Copy each of the following items word for word, keeping every line unchanged.

***

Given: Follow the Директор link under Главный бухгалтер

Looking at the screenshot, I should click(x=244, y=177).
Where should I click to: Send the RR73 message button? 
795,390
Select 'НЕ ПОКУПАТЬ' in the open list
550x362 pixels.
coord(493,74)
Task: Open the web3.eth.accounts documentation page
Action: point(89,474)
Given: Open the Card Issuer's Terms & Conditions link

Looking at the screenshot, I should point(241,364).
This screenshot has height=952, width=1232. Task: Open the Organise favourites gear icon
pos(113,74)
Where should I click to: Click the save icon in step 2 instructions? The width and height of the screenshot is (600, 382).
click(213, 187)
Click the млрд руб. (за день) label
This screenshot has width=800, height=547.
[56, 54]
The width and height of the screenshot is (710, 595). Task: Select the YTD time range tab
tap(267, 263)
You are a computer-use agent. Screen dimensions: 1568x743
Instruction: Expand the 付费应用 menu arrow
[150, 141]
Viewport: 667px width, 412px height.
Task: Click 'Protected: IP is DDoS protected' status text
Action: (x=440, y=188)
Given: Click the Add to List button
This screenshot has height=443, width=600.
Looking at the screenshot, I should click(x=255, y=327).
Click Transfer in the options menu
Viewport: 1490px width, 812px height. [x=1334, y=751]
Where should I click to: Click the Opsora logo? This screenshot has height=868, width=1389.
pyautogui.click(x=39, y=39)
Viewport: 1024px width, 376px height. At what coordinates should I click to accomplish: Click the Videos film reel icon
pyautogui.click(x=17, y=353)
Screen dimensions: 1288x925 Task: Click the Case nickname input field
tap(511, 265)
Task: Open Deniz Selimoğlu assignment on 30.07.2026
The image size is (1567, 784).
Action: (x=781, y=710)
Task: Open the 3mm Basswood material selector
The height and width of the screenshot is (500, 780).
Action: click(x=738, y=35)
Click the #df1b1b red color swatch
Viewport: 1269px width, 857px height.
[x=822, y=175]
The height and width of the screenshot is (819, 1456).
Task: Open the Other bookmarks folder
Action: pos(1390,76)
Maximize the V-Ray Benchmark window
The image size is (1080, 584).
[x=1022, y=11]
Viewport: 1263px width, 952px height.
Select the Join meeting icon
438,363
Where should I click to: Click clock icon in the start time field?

***

◆ **TASK RESULT**:
Given: Follow the Директор link under Главный бухгалтер

Looking at the screenshot, I should click(x=244, y=177).
Where should I click to: Send the RR73 message button? 
795,390
Select 'НЕ ПОКУПАТЬ' in the open list
550x362 pixels.
coord(493,74)
Task: Open the web3.eth.accounts documentation page
Action: point(89,474)
Given: Open the Card Issuer's Terms & Conditions link

Looking at the screenshot, I should point(241,364).
This screenshot has height=952, width=1232. Task: Open the Organise favourites gear icon
pos(113,74)
Where should I click to: Click the save icon in step 2 instructions? The width and height of the screenshot is (600, 382).
click(213, 187)
Click the млрд руб. (за день) label
This screenshot has width=800, height=547.
[56, 54]
The width and height of the screenshot is (710, 595). Task: Select the YTD time range tab
tap(267, 263)
You are a computer-use agent. Screen dimensions: 1568x743
Instruction: Expand the 付费应用 menu arrow
[150, 141]
Viewport: 667px width, 412px height.
Task: Click 'Protected: IP is DDoS protected' status text
Action: (x=440, y=188)
Given: Click the Add to List button
This screenshot has height=443, width=600.
Looking at the screenshot, I should click(x=255, y=327).
Click Transfer in the options menu
Viewport: 1490px width, 812px height. [x=1334, y=751]
Where should I click to: Click the Opsora logo? This screenshot has height=868, width=1389.
pyautogui.click(x=39, y=39)
Viewport: 1024px width, 376px height. At what coordinates should I click to accomplish: Click the Videos film reel icon
pyautogui.click(x=17, y=353)
Screen dimensions: 1288x925 Task: Click the Case nickname input field
tap(511, 265)
Task: Open Deniz Selimoğlu assignment on 30.07.2026
The image size is (1567, 784).
Action: (x=781, y=710)
Task: Open the 3mm Basswood material selector
The height and width of the screenshot is (500, 780).
Action: click(x=738, y=35)
Click the #df1b1b red color swatch
Viewport: 1269px width, 857px height.
[x=822, y=175]
The height and width of the screenshot is (819, 1456).
Task: Open the Other bookmarks folder
Action: pos(1390,76)
Maximize the V-Ray Benchmark window
The image size is (1080, 584).
[x=1022, y=11]
Viewport: 1263px width, 952px height.
Select the Join meeting icon
438,363
Where should I click to: Click clock icon in the start time field?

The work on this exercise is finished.